Ahora hay una movida vecinal para bajar el volumen de la ciudad. No a cero, ojo, que esto no es un monasterio cartujo, sino a un nivel donde puedas dormir sin soñar que estás en un concierto de Metallica. En el barrio de Los Ángeles, por ejemplo, han logrado que los bares de copas apaguen las musicas a la 1:30 a.m. Los dueños protestan: "¡Esto es matar la fiesta!". Y yo pienso: ¿desde cuándo la diversión se mide en decibelios?
Hasta en el Cabo de Gata —mi rincón favorito para huir del jaleo— hay bronca. El verano pasado, unos influencers montaron una fiesta con altavoces gigantes en la playa de Mónsul. Los pescadores de La Isleta les echaron con redes y miradas asesinas. "Aquí el único ruido permitido es el de las olas", me dijo un abuelo mientras arreglaba su barca. Amen.
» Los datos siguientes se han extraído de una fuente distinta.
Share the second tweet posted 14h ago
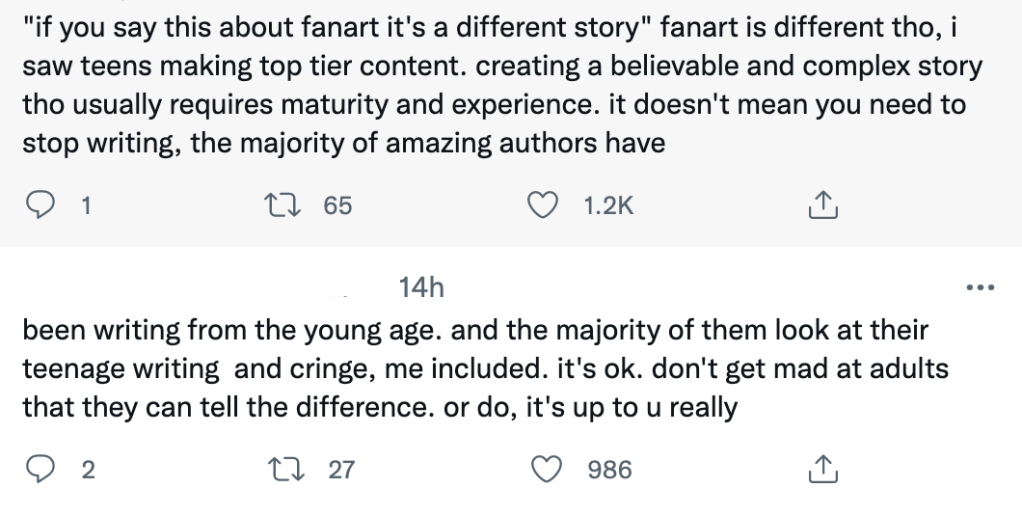This screenshot has height=515, width=1022. coord(818,469)
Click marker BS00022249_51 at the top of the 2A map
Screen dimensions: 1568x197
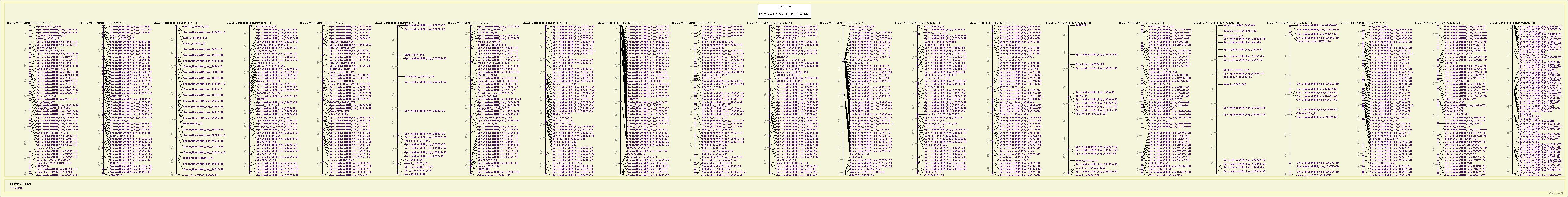click(267, 27)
Mi prima Lola, que vive en Roquetas y es profesora de yoga, propone "horarios de silencio" como en las bibliotecas: de 22:00 a 8:00, solo susurros y respiraciones profundas. Suena utópico, pero ¿tan loco es? En Tampa, por ejemplo, hay multas de 500 dólares por ruido después de las 23:00. Claro, allí la policía llega en coches que parecen tanques. Aquí, si llamas al 092, te dicen: "A ver, llame usted otra vez cuando dejen de cantar los del karaoke".
Y hablando de ideas locas: ¿por qué no aprovechar el talento almeriense para inventar algo útil? Como esos invernaderos que nos llenan de tomates. Alguien podría crear "aislamiento acústico con plástico de Nijar". O convertir el ruido en energía, como hacen en Japón. Total, si tenemos sol para dar y vender, ¿por qué no usar el estruendo de las motos para cargar el móvil?
Al final, como me dijo mi abuelo (el de la huerta de Tabernas): "El ruido es como la sal: un poco da sabor, mucho te sube la tensión". No se trata de apagar Almería, sino de encontrar el volumen adecuado. Que las terrazas sigan vibrando, pero sin que el bass te reviente los tímpanos. Que los chavales puedan salir de fiesta, pero sin que mi vecina Manoli —la de la tienda de lanas— tenga que tomar Valium para dormir.
Y si no, siempre nos quedará el desierto de Tabernas. Allí, el único ruido es el viento silbando entre las rocas… y algún que otro turista gritando: "¡Que esto es el Lejano Oeste, no el Salvaje Este!".
PD: Por si acaso, he comprado tapones en forma de mini cactus. Estilo almeriense, que no falte.